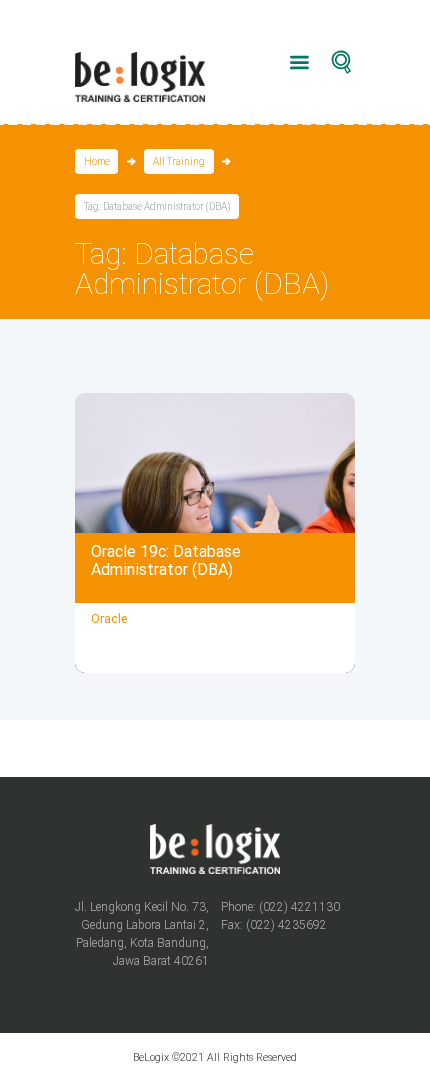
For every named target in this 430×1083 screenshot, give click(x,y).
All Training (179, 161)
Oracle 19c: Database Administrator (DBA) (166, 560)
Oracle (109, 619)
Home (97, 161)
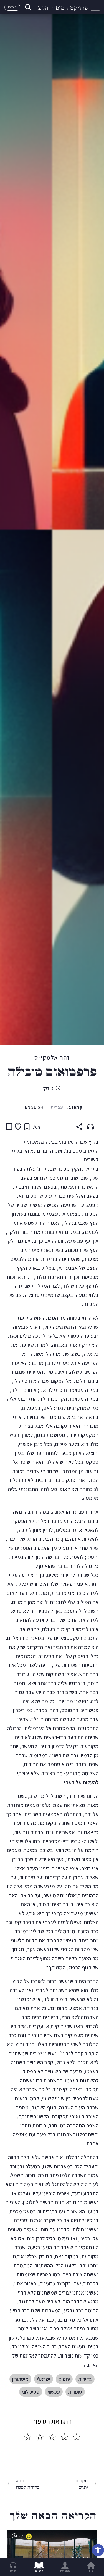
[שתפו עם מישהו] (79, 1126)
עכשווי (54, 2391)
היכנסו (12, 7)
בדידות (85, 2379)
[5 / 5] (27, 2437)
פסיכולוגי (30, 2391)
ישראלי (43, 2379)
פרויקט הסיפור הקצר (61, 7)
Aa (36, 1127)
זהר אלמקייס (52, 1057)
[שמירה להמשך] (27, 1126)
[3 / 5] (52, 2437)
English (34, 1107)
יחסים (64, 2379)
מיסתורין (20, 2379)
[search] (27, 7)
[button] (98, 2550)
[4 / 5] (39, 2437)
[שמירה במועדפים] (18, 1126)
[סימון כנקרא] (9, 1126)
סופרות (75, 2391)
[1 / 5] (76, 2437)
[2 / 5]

==============================

WHAT IS REQUIRED: Please go through the data and copy each line containing the word "Oracle".

SOLUTION TO THIS PROBLEM:
Oracle 19c: Database Administrator (DBA) (166, 560)
Oracle (109, 619)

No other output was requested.